WORK ITEM — Word for word, repeat all of the entries.

---------- TASK DATA

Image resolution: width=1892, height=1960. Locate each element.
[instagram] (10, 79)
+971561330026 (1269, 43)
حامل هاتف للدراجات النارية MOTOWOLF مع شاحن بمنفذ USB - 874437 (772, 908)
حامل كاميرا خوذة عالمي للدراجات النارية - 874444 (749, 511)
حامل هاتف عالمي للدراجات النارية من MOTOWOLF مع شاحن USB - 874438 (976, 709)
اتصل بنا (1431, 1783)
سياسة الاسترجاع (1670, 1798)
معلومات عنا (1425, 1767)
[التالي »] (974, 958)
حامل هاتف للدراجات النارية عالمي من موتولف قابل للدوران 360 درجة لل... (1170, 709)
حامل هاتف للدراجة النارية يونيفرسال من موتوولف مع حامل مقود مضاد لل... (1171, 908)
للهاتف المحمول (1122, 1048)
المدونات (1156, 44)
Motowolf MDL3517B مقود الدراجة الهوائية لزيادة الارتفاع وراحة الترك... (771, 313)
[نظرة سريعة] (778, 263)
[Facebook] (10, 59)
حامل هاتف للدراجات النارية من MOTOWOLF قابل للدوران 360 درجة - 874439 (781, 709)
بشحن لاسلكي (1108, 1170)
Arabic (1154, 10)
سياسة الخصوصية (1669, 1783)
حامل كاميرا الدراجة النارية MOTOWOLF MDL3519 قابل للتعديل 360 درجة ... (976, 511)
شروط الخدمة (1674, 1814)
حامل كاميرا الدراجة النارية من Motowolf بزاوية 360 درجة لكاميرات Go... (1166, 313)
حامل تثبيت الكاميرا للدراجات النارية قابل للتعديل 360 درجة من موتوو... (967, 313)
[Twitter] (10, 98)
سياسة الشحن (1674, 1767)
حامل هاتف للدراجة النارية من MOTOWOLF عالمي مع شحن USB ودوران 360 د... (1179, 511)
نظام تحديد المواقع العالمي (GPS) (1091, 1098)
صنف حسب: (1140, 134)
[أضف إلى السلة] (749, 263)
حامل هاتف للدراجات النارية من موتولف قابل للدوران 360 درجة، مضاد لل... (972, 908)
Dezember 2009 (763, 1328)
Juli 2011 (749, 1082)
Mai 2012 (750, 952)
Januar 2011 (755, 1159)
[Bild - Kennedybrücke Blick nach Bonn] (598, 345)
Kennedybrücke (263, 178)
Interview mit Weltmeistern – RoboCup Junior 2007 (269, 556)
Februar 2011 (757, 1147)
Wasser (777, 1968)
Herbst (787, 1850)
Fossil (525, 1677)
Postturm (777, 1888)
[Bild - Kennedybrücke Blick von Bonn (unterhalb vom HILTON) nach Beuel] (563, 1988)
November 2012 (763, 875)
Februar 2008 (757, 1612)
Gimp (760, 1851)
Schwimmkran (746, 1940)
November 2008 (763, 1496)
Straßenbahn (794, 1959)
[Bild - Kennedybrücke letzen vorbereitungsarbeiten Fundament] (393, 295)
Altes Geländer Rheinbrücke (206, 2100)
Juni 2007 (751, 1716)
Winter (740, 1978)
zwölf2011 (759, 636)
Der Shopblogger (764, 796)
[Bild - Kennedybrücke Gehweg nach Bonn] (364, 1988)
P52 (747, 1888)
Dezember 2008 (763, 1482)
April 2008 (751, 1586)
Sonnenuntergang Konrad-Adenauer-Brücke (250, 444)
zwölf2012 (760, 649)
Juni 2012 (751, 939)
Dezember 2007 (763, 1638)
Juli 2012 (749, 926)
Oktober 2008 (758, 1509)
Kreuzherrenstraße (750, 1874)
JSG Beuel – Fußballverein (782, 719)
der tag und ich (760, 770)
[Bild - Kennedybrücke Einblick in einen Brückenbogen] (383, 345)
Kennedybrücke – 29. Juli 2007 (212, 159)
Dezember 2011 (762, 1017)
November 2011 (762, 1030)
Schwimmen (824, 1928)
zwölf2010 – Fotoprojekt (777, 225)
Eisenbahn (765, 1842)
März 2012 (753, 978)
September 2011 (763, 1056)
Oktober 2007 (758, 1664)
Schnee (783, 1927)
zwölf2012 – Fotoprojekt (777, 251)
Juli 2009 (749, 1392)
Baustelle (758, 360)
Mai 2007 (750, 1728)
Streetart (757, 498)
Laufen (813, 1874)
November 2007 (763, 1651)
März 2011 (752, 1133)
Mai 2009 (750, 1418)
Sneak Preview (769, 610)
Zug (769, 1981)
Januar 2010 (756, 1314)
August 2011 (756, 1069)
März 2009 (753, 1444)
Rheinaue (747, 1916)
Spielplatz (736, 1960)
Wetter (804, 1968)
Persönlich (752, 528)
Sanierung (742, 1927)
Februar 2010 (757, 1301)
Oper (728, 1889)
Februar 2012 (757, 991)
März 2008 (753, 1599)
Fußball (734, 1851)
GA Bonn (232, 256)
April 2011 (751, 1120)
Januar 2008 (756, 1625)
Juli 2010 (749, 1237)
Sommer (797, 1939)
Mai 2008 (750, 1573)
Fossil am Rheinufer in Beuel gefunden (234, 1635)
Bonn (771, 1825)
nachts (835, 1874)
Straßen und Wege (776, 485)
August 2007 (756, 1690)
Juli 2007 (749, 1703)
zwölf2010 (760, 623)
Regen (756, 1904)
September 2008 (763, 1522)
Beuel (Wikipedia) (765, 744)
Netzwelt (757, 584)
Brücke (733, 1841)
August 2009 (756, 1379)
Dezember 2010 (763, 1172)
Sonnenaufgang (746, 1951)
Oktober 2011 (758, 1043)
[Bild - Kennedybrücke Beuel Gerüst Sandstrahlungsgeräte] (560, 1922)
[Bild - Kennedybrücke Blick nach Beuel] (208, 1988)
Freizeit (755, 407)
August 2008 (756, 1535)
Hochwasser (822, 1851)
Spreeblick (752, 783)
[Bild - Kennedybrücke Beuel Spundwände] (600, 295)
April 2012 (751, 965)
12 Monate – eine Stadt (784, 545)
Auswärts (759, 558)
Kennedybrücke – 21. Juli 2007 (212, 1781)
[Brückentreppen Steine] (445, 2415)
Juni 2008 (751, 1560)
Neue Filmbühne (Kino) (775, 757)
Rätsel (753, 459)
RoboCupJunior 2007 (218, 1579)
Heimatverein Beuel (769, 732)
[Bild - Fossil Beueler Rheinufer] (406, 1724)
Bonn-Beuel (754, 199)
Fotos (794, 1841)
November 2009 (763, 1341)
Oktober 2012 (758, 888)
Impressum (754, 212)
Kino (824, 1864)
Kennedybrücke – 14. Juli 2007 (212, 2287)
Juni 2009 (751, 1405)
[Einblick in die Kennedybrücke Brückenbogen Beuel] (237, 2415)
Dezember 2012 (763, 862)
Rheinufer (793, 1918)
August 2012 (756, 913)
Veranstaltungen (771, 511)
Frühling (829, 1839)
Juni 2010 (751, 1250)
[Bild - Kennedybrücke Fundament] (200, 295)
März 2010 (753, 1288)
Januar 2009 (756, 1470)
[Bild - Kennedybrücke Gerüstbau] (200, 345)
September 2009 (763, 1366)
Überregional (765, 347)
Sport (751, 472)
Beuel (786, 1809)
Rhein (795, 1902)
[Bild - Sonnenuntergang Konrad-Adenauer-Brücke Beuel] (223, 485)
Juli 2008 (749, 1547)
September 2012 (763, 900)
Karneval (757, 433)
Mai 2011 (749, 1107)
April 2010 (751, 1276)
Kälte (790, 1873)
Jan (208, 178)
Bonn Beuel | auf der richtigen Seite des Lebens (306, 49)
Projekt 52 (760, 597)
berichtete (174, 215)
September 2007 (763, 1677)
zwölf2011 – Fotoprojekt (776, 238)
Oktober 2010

--------------------

COMPLETED EXERCISE —
Image resolution: width=1892, height=1960. Locate each element.
[instagram] (10, 79)
+971561330026 (1269, 43)
حامل هاتف للدراجات النارية MOTOWOLF مع شاحن بمنفذ USB - 874437 (772, 908)
حامل كاميرا خوذة عالمي للدراجات النارية - 874444 (749, 511)
حامل هاتف عالمي للدراجات النارية من MOTOWOLF مع شاحن USB - 874438 (976, 709)
اتصل بنا (1431, 1783)
سياسة الاسترجاع (1670, 1798)
معلومات عنا (1425, 1767)
[التالي »] (974, 958)
حامل هاتف للدراجات النارية عالمي من موتولف قابل للدوران 360 درجة لل... (1170, 709)
حامل هاتف للدراجة النارية يونيفرسال من موتوولف مع حامل مقود مضاد لل... (1171, 908)
للهاتف المحمول (1122, 1048)
المدونات (1156, 44)
Motowolf MDL3517B مقود الدراجة الهوائية لزيادة الارتفاع وراحة الترك... (771, 313)
[نظرة سريعة] (778, 263)
[Facebook] (10, 59)
حامل هاتف للدراجات النارية من MOTOWOLF قابل للدوران 360 درجة - 874439 (781, 709)
بشحن لاسلكي (1108, 1170)
Arabic (1154, 10)
سياسة الخصوصية (1669, 1783)
حامل كاميرا الدراجة النارية MOTOWOLF MDL3519 قابل للتعديل 360 درجة ... (976, 511)
شروط الخدمة (1674, 1814)
حامل كاميرا الدراجة النارية من Motowolf بزاوية 360 درجة لكاميرات Go... (1166, 313)
حامل تثبيت الكاميرا للدراجات النارية قابل للتعديل 360 درجة من موتوو... (967, 313)
[Twitter] (10, 98)
سياسة الشحن (1674, 1767)
حامل هاتف للدراجة النارية من MOTOWOLF عالمي مع شحن USB ودوران 360 د... (1179, 511)
نظام تحديد المواقع العالمي (GPS) (1091, 1098)
صنف حسب: (1140, 134)
[أضف إلى السلة] (749, 263)
حامل هاتف للدراجات النارية من موتولف قابل للدوران 360 درجة، مضاد لل... (972, 908)
Dezember 2009 (763, 1328)
Juli 2011 (749, 1082)
Mai 2012 (750, 952)
Januar 2011 (755, 1159)
[Bild - Kennedybrücke Blick nach Bonn] (598, 345)
Kennedybrücke (263, 178)
Interview mit Weltmeistern – RoboCup Junior 2007 (269, 556)
Februar 2011 (757, 1147)
Wasser (777, 1968)
Herbst (787, 1850)
Fossil (525, 1677)
Postturm (777, 1888)
[Bild - Kennedybrücke Blick von Bonn (unterhalb vom HILTON) nach Beuel] (563, 1988)
November 2012 (763, 875)
Februar 2008 (757, 1612)
Gimp (760, 1851)
Schwimmkran (746, 1940)
November 2008 (763, 1496)
Straßenbahn (794, 1959)
[Bild - Kennedybrücke letzen vorbereitungsarbeiten Fundament] (393, 295)
Altes Geländer Rheinbrücke (206, 2100)
Juni 2007 (751, 1716)
Winter (740, 1978)
zwölf2011 (759, 636)
Der Shopblogger (764, 796)
[Bild - Kennedybrücke Gehweg nach Bonn] (364, 1988)
P52 (747, 1888)
Dezember 2008 (763, 1482)
April 2008 (751, 1586)
Sonnenuntergang Konrad-Adenauer-Brücke (250, 444)
zwölf2012 (760, 649)
Juni 2012 (751, 939)
Dezember 2007 (763, 1638)
Juli 2012 (749, 926)
Oktober 2008 (758, 1509)
Kreuzherrenstraße (750, 1874)
JSG Beuel – Fußballverein (782, 719)
der tag und ich (760, 770)
[Bild - Kennedybrücke Einblick in einen Brückenbogen] (383, 345)
Kennedybrücke – 29. Juli 2007 (212, 159)
Dezember 2011 (762, 1017)
November 2011 (762, 1030)
Schwimmen (824, 1928)
zwölf2010 – Fotoprojekt (777, 225)
Eisenbahn (765, 1842)
März 2012 (753, 978)
September 2011 (763, 1056)
Oktober 2007 (758, 1664)
Schnee (783, 1927)
zwölf2012 – Fotoprojekt (777, 251)
Juli 2009 (749, 1392)
Baustelle (758, 360)
Mai 2007 (750, 1728)
Streetart (757, 498)
Laufen (813, 1874)
November 2007 (763, 1651)
März 2011 (752, 1133)
Mai 2009 (750, 1418)
Sneak Preview (769, 610)
Zug (769, 1981)
Januar 2010 (756, 1314)
August 2011 (756, 1069)
März 2009 (753, 1444)
Rheinaue (747, 1916)
Spielplatz (736, 1960)
Wetter (804, 1968)
Persönlich (752, 528)
Sanierung (742, 1927)
Februar 2010 (757, 1301)
Oper (728, 1889)
Februar 2012 (757, 991)
März 2008 (753, 1599)
Fußball (734, 1851)
GA Bonn (232, 256)
April 2011 (751, 1120)
Januar 2008 (756, 1625)
Juli 2010 (749, 1237)
Sommer (797, 1939)
Mai 2008 (750, 1573)
Fossil am Rheinufer in Beuel gefunden (234, 1635)
Bonn (771, 1825)
nachts (835, 1874)
Straßen und Wege (776, 485)
August 2007 (756, 1690)
Juli 2007 (749, 1703)
zwölf2010 (760, 623)
Regen (756, 1904)
September 2008 (763, 1522)
Beuel (Wikipedia) (765, 744)
Netzwelt (757, 584)
Brücke (733, 1841)
August 2009 (756, 1379)
Dezember 2010 (763, 1172)
Sonnenaufgang (746, 1951)
Oktober 2011 (758, 1043)
[Bild - Kennedybrücke Beuel Gerüst Sandstrahlungsgeräte] (560, 1922)
[Bild - Kennedybrücke Blick nach Beuel] (208, 1988)
Freizeit (755, 407)
August 2008 (756, 1535)
Hochwasser (822, 1851)
Spreeblick (752, 783)
[Bild - Kennedybrücke Beuel Spundwände] (600, 295)
April 2012 (751, 965)
12 Monate – eine Stadt (784, 545)
Auswärts (759, 558)
Kennedybrücke – 21. Juli 2007 (212, 1781)
[Brückentreppen Steine] (445, 2415)
Juni 2008 (751, 1560)
Neue Filmbühne (Kino) (775, 757)
Rätsel (753, 459)
RoboCupJunior 2007 (218, 1579)
Heimatverein Beuel (769, 732)
[Bild - Fossil Beueler Rheinufer] (406, 1724)
Bonn-Beuel (754, 199)
Fotos (794, 1841)
November 2009 (763, 1341)
Oktober 2012 (758, 888)
Impressum (754, 212)
Kino (824, 1864)
Kennedybrücke – 14. Juli 2007 (212, 2287)
Juni 2009 (751, 1405)
[Einblick in die Kennedybrücke Brückenbogen Beuel] (237, 2415)
Dezember 2012 (763, 862)
Rheinufer (793, 1918)
August 2012 (756, 913)
Veranstaltungen (771, 511)
Frühling (829, 1839)
Juni 2010 (751, 1250)
[Bild - Kennedybrücke Fundament] (200, 295)
März 2010 (753, 1288)
Januar 2009 (756, 1470)
[Bild - Kennedybrücke Gerüstbau] (200, 345)
September 2009 (763, 1366)
Überregional (765, 347)
Sport (751, 472)
Beuel (786, 1809)
Rhein (795, 1902)
[Bild - Sonnenuntergang Konrad-Adenauer-Brücke Beuel] (223, 485)
Juli 2008 (749, 1547)
September 2012 (763, 900)
Karneval (757, 433)
Mai 2011 (749, 1107)
April 2010 (751, 1276)
Kälte (790, 1873)
Jan (208, 178)
Bonn Beuel | auf der richtigen Seite des Lebens (306, 49)
Projekt 52 (760, 597)
berichtete (174, 215)
September 2007 (763, 1677)
zwölf2011 – Fotoprojekt (776, 238)
Oktober 2010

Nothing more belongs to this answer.